In a separate email statement, Robson said "the Maestro fought a long, tough battle against the pancreatic cancer which eventually took his life.

In fitting with the approach that characterised his life and work, he remained positive until finally succumbing to the last stages of his illness."

A TV station in Pavarotti's home city of Modena had earlier reported that the opera star was unconscious and suffering from kidney failure, and that family and friends had gathered at his villa to be near him.

Luciano Pavarotti was hospitalised last month after suffering a fever. He underwent two weeks of tests and treatment before being released.

Hailed as one of the greatest tenors of his generation, Pavarotti underwent surgery for pancreatic cancer more than a year ago.

Following his surgery the singer cancelled subsequent concerts, sparking fears that he may never perform in public again.

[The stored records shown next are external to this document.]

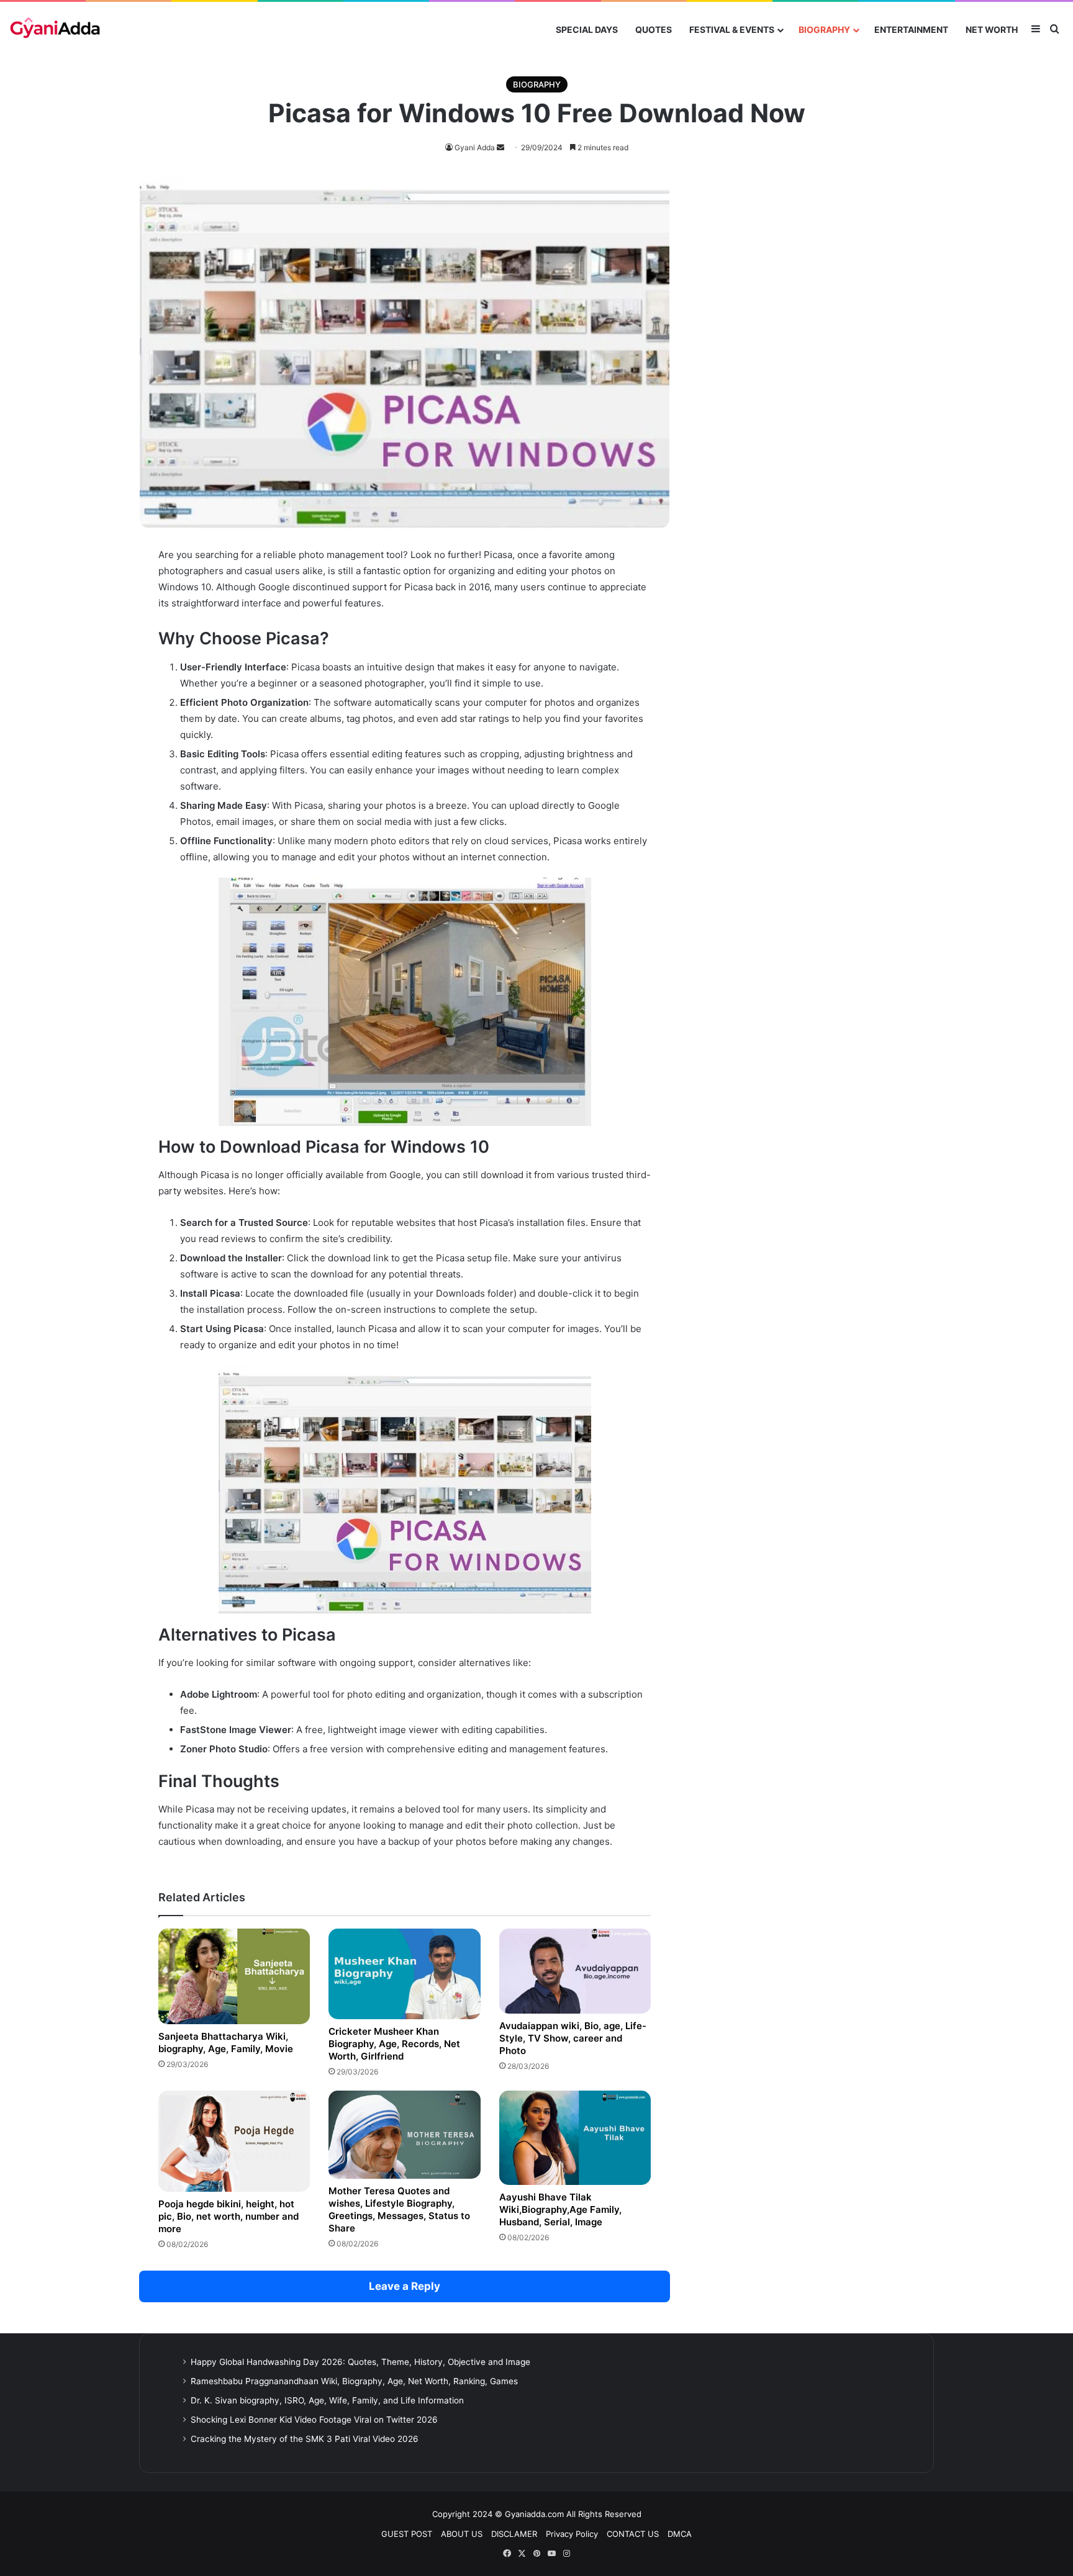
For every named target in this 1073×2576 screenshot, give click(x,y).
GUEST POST (406, 2534)
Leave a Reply (404, 2286)
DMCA (680, 2534)
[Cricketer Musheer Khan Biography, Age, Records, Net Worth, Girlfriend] (404, 1974)
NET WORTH (992, 29)
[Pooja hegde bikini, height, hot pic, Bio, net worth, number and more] (234, 2141)
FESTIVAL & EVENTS (731, 29)
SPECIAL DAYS (587, 29)
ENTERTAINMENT (911, 29)
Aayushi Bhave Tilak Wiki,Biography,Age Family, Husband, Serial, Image (560, 2209)
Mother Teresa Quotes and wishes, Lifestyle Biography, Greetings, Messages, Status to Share (399, 2209)
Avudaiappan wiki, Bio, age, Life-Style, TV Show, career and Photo (572, 2038)
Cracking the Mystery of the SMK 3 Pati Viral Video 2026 (305, 2439)
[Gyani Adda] (55, 29)
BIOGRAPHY (824, 29)
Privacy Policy (572, 2534)
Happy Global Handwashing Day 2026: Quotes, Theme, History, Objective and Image (360, 2362)
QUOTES (653, 29)
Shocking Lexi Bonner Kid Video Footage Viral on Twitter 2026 (314, 2420)
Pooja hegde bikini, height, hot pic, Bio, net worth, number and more (228, 2216)
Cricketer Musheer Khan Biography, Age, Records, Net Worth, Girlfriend (394, 2043)
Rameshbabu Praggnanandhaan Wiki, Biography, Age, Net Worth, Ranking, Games (354, 2381)
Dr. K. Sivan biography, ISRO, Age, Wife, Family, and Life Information (327, 2400)
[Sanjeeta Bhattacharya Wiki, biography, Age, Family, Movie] (234, 1976)
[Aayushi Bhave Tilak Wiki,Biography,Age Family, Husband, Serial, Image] (575, 2138)
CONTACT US (633, 2534)
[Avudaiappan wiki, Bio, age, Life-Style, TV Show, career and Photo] (575, 1971)
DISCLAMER (514, 2534)
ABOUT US (461, 2534)
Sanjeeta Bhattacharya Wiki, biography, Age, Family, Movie (225, 2042)
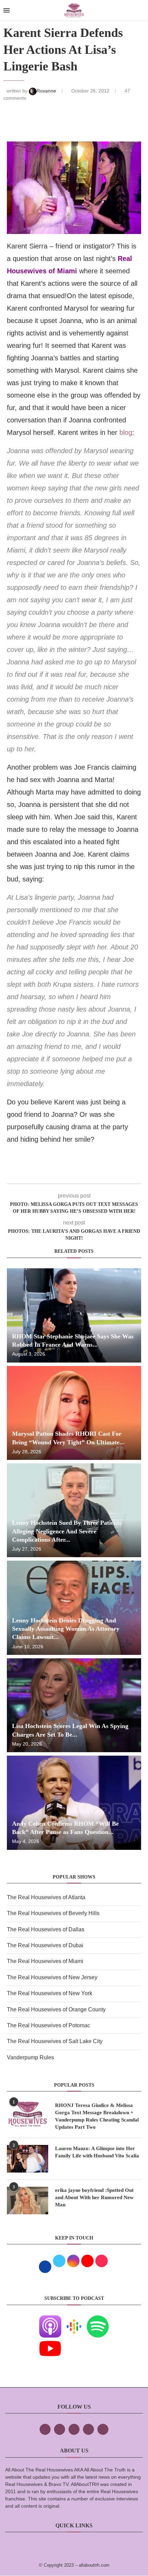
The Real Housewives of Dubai (45, 1945)
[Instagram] (74, 2429)
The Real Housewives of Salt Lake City (55, 2041)
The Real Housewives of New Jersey (52, 1977)
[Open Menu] (6, 10)
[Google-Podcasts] (74, 2320)
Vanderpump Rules (30, 2057)
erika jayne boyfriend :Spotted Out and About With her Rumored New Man (94, 2197)
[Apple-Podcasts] (50, 2320)
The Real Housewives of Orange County (56, 2009)
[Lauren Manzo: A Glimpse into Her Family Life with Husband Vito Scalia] (27, 2159)
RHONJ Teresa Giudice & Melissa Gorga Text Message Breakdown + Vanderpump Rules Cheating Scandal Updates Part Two (97, 2116)
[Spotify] (98, 2320)
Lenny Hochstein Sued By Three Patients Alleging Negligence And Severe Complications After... (66, 1531)
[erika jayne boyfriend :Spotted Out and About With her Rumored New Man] (27, 2200)
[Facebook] (45, 2429)
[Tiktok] (88, 2429)
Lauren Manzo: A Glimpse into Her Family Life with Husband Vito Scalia (97, 2152)
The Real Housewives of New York (49, 1993)
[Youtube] (50, 2342)
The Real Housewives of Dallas (45, 1929)
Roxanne (46, 91)
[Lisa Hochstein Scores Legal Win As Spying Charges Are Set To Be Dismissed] (74, 1705)
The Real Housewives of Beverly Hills (53, 1913)
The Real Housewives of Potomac (48, 2025)
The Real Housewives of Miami (45, 1961)
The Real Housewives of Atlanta (46, 1897)
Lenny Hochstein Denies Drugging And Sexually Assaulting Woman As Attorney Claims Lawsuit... (65, 1629)
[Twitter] (59, 2429)
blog (125, 432)
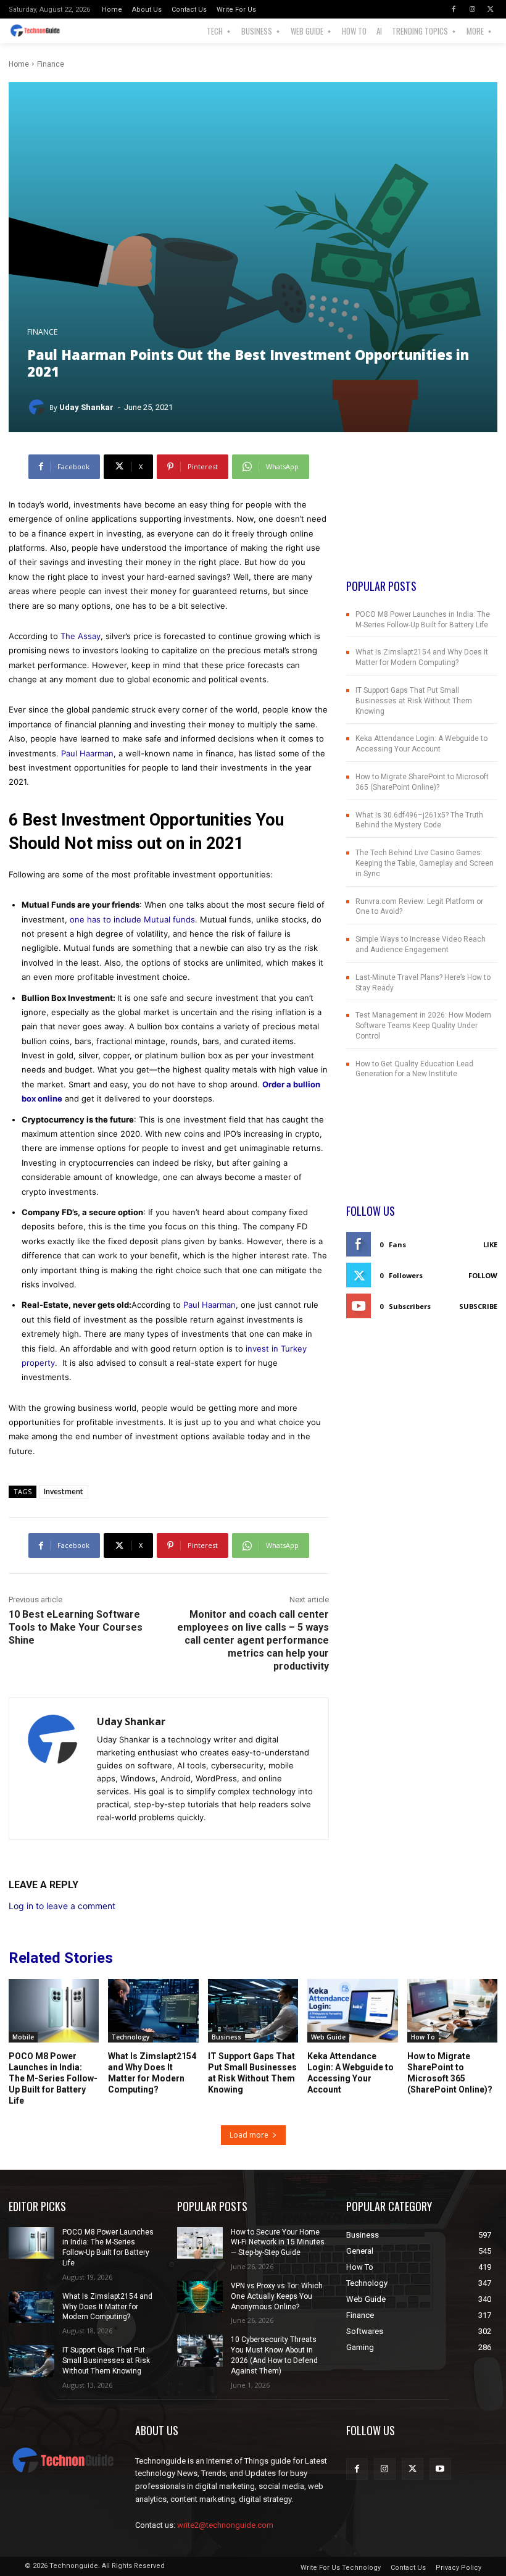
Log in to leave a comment (62, 1906)
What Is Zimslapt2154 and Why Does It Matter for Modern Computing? (107, 2307)
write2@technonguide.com (225, 2525)
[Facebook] (453, 9)
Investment (63, 1491)
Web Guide (328, 2037)
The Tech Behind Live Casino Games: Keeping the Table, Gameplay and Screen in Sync (424, 863)
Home (19, 64)
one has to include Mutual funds (132, 919)
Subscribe (478, 1306)
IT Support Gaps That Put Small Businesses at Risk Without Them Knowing (413, 701)
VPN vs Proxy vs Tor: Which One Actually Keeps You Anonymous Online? (277, 2296)
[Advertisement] (421, 516)
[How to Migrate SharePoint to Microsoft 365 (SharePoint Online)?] (452, 2010)
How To (423, 2037)
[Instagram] (472, 9)
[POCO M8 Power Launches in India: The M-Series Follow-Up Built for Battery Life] (54, 2010)
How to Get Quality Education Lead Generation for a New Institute (414, 1069)
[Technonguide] (40, 30)
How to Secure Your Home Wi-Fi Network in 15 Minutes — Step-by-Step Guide (278, 2242)
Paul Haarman (87, 753)
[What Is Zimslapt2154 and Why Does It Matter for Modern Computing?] (153, 2010)
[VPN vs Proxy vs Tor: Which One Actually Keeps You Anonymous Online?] (200, 2297)
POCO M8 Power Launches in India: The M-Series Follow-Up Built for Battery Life (53, 2078)
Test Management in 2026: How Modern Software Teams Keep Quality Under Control (423, 1025)
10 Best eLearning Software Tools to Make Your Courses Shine (76, 1627)
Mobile (23, 2037)
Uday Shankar (86, 407)
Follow (482, 1275)
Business (226, 2037)
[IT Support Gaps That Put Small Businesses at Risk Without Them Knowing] (253, 2010)
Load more (249, 2135)
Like (490, 1244)
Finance (50, 64)
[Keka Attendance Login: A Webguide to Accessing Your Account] (352, 2010)
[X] (490, 9)
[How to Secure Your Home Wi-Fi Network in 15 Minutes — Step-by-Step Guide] (200, 2243)
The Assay (80, 636)
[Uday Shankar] (38, 407)
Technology (130, 2037)
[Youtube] (440, 2469)
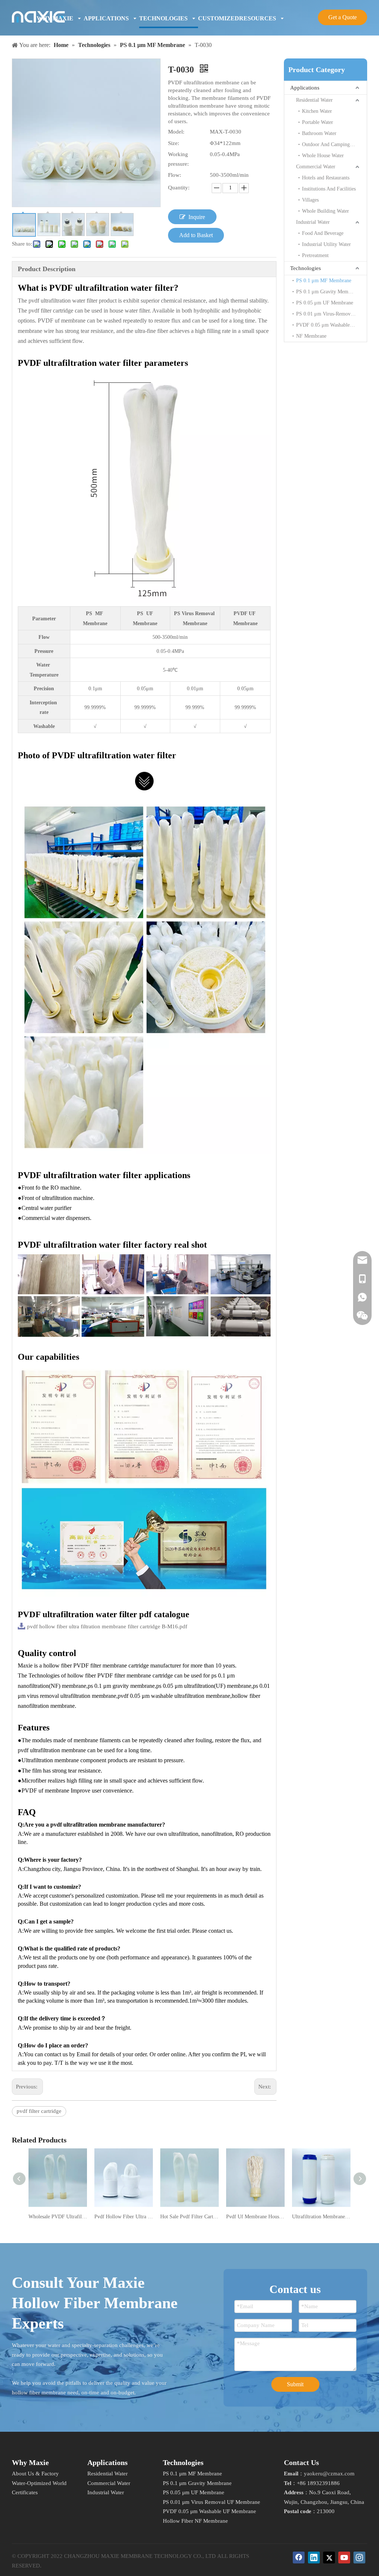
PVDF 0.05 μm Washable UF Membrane (331, 325)
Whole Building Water (325, 211)
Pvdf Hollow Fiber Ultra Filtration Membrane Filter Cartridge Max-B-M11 (123, 2216)
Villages (310, 200)
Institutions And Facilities (329, 189)
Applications (304, 88)
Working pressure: (178, 159)
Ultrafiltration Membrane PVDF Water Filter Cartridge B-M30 (321, 2216)
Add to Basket (196, 235)
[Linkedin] (314, 2557)
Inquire (196, 217)
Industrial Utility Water (326, 244)
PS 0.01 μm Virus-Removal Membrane (331, 314)
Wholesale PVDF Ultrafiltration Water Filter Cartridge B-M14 (57, 2216)
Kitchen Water (317, 111)
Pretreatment (315, 255)
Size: (173, 143)
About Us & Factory (35, 2473)
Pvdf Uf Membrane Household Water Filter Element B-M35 (255, 2216)
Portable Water (317, 122)
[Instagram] (359, 2557)
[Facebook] (299, 2557)
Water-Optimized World (39, 2483)
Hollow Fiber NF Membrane (195, 2521)
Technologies (305, 268)
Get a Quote (342, 17)
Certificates (25, 2492)
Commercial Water (315, 166)
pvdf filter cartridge (39, 2111)
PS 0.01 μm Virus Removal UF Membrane (211, 2502)
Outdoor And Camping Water (332, 144)
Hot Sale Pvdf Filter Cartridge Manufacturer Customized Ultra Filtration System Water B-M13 (189, 2216)
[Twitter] (329, 2557)
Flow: (174, 175)
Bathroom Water (319, 133)
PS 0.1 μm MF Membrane (323, 280)
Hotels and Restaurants (325, 178)
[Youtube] (344, 2557)
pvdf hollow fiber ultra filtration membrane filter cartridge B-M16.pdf (107, 1626)
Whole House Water (323, 155)
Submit (295, 2384)
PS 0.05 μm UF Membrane (324, 303)
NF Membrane (311, 336)
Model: (176, 132)
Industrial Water (313, 222)
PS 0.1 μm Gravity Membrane (328, 291)
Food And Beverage (322, 233)
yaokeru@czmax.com (329, 2473)
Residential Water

He was forced to abandon a 40-concert farewell tour that began in May 2004.

Three tenors

Pavarotti broke into the world of opera when he won the top prize in a competition in 1961, for which he was rewarded with the role of Rodolphe in Puccini's La Boheme in nearby Reggio Emilia.

He went on to perform across Europe before taking Covent Garden and the New York Metropolitan Opera by storm in 1972 with a production of Donizetti's La Fille du Regiment.

The star helped popularise opera among mainstream music fans, performing alongside pop musicians, and with fellow singers Jose Carreras and Placido Domingo, as the Three Tenors.

The Maestro in retrospect

Born on October 12, 1935 in the quiet northern Italian town of Modena, Luciano Pavarotti was the only son of a baker whose love of opera and own modest singing gift were an important factor in determining the boy's future career.

After six years of study, he won he won first prize in a competition in 1961 and was rewarded with the role of Rodolphe in Puccini's "La Boheme" in nearby Reggio Emilia.

By 1963 he was singing in Amsterdam, Vienna, Zurich and London.

His American recognition came in February 1965 in a production of Donizetti's "Lucia di Lammermoor" in Miami, Florida, with Joan Sutherland as Lucia.

It was with Sutherland in February 1972 that he truly came of age, taking Covent Garden and the New York Metropolitan Opera by storm with an amazing production of another Donizetti favourite, "La Fille du Regiment".

The late signer hit nine effortless top notes in the first aria, a feat which saw the audience erupt in a standing ovation and also earned him the epithet "King of the high C's".